The museum documents what it has been like to grow up in Britain over the last century, and it invites its visitors to keep adding to that story.

The foundation of the Museum of Youth Culture collection is an incredible archive of photos, dating back to the underground magazine Sleazenation, which documented London’s subcultural parties from 1996 to 2003, pre-camera phone.

When Sleazenation folded, its photo library continued under the aegis of the magazine’s publisher, Jon Swinstead, who housed the archive in his garden shed. He kept growing it to encompass new subcultures like grime and emo, and delved back as far as the postwar era, when Britain’s tabloids demonised emerging teenage tribes like teds, mods and rockers. In 2012, Brett joined as graduate archive assistant, and helped expand the collection to include thousands of youth artefacts: rave flyers and badges, Northern Soul outfits and band T-shirts, boomboxes and games consoles, often donated by the public or bought on eBay after years in attics and lock-ups.

For more than a decade, MOYC was a museum without a museum, moving its archive from place to place and staging pop-ups and events across London and the UK, including its latest major exhibition, I'm Not Okay: An Emo Retrospective at the Barbican Music Library.

Now, after years of anticipation and delays, it’s finally about to open a permanent home for both its archive and exhibitions.
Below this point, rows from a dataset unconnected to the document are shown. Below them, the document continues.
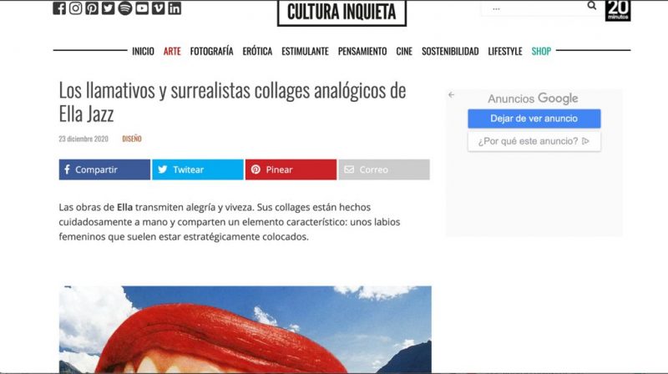Go back using ad panel arrow

(x=451, y=94)
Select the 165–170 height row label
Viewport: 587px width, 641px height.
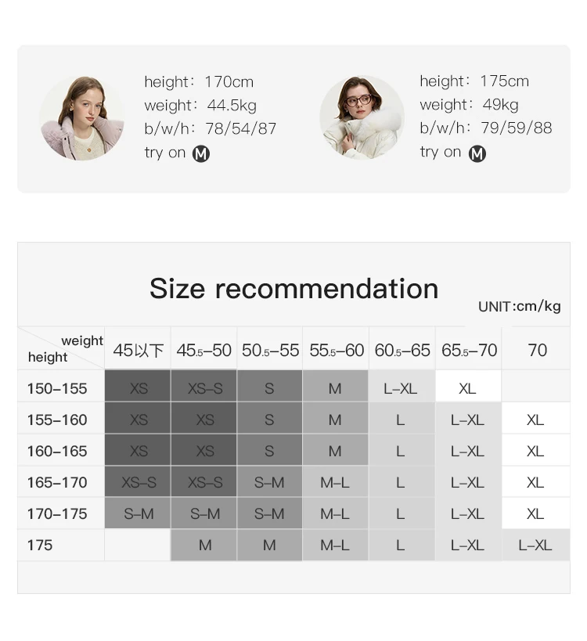pos(57,482)
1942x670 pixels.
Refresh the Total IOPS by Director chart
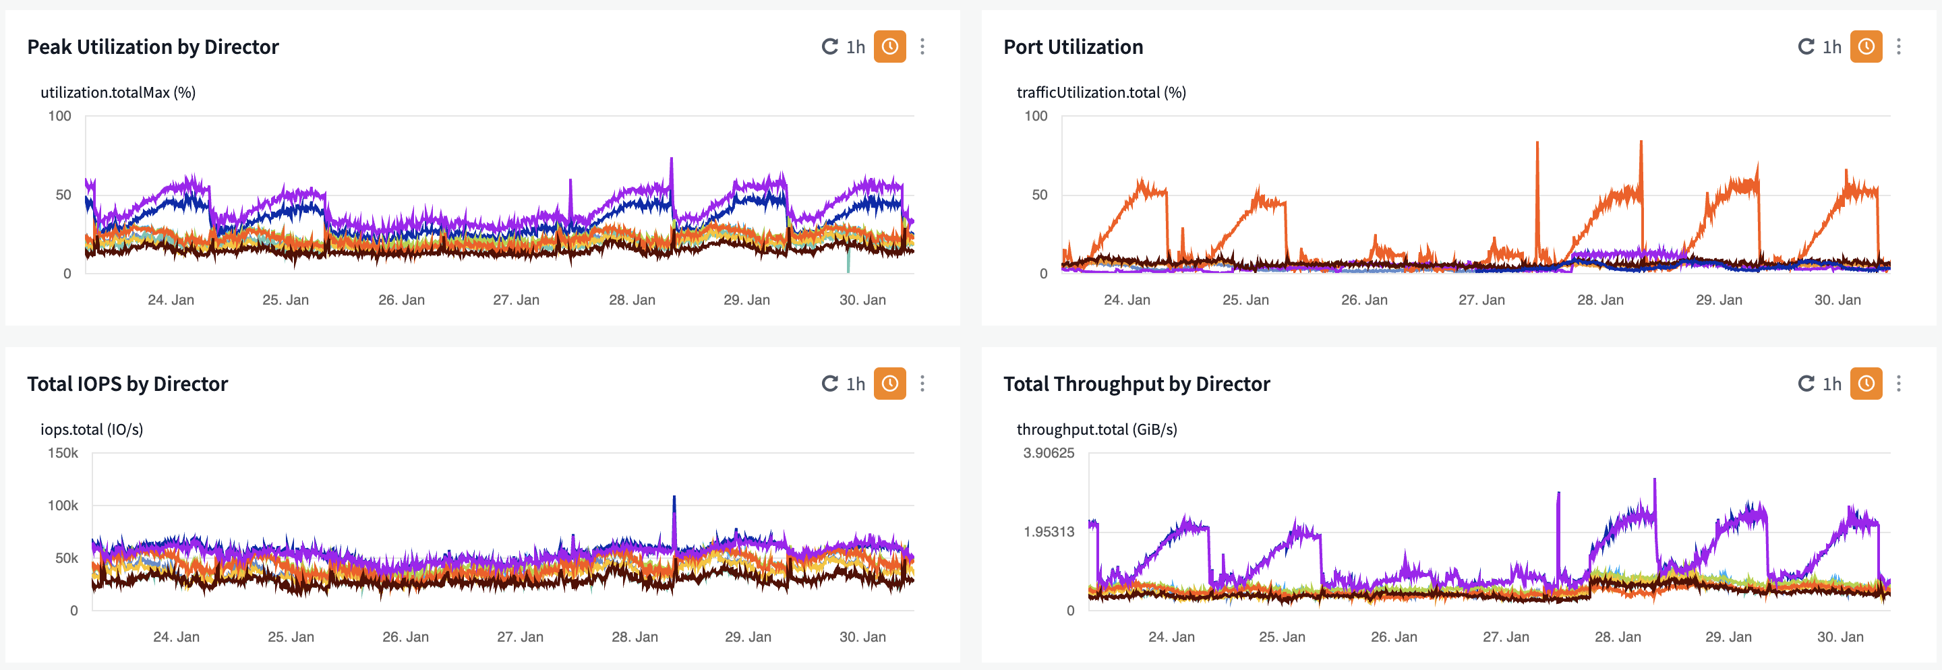point(829,384)

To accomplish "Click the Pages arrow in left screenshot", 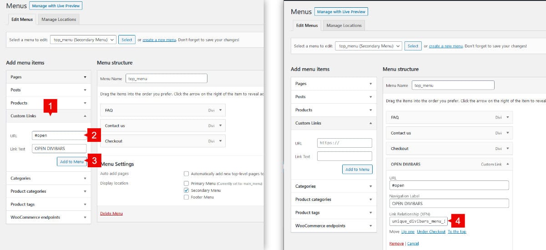I will [x=85, y=77].

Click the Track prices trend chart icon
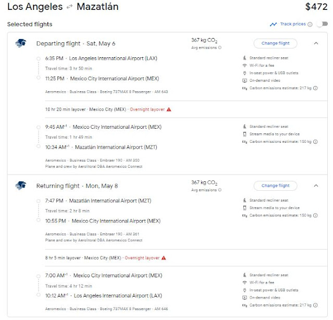coord(273,24)
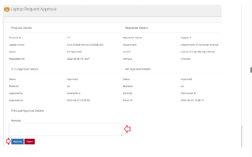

And what a home it is. Slotted into a new-build block by the Regent’s Canal, the museum has the functional, post-industrial cool of so many great party spaces.

Step into the principal exhibition space in the building’s double-height basement and you’re hit with a joyful burst of colour and sound. The inaugural exhibition, Subculture Street Party, is a free-form celebration of teenagers in society. A huge screen plays vintage British Pathé footage of British youth over the decades, while the walls are plastered with blown-up images from the museum’s photo archive: everyone from punks, skinheads, breakdancers and ravers to kids just larking about in school uniform.

A phone box documents the culture of rural raves during 1989’s Second Summer of Love. A custom-built glass vitrine shows off flyers from the Batcave (the Soho club that launched a million goth nights) and ’70s rock gigs. Another is full of retro plastic bags from record shops, Walkmans, Discmans and first-gen iPods. Much of it is on public display for the first time.

There’s a banging soundtrack, naturally, played through a custom Monitor Audio set-up designed by artist, DJ and educator Linett Kamala to recall the iconic sound systems of Notting Hill Carnival. But there’s no big narrative, hardly any wall text – instead, it’s an energetic, immersive montage of teenage kicks. “We’re never going to be able to cover the whole story in this space,” explains Brett.

The museum’s ground floor is a shop and cafe-bar: an appealing, low-key hangout with squishy leather sofas, a vintage photobooth and a library of subcultural books to flick through over a coffee (or a Two Tribes beer, brewed nearby). As well as MOYC merch and an edit of subcultural photobooks, the museum shop stocks vinyl records curated by Rough Trade.

A smaller second exhibition space known as Youth Club is the hub for the museum’s youth work, giving young people professional experience as well as documenting teen cultures that are evolving ever more rapidly in the Tiktok era. This space is also currently dedicated to the lies (big and small) that teenagers tell their parents; one highlight is a display of photographer Tim Smith’s pictures of “daytimers”: underground afternoon parties that let bhangra-loving teenagers in ’80s Bradford avoid strict evening curfews. Throughout the museum, it’s clear that Britain’s youth culture has always been as multicultural and multiracial as its young people – and just as creative and determined.

Open until 8pm five days a week, the museum is designed to be a blank canvas for creativity and fun, with film screenings, parties, markets and fairs all on the cards. With a 20-year lease, an archive of 100,000 items to display and new generations of young people to invite through the doors, this is a museum that’s dedicated as much to the future as the past.

The Museum of Youth Culture opens at St Pancras Campus, 51 St Pancras Way, NW1 0PZ on Saturday June 20. Entry is free, with booking recommended.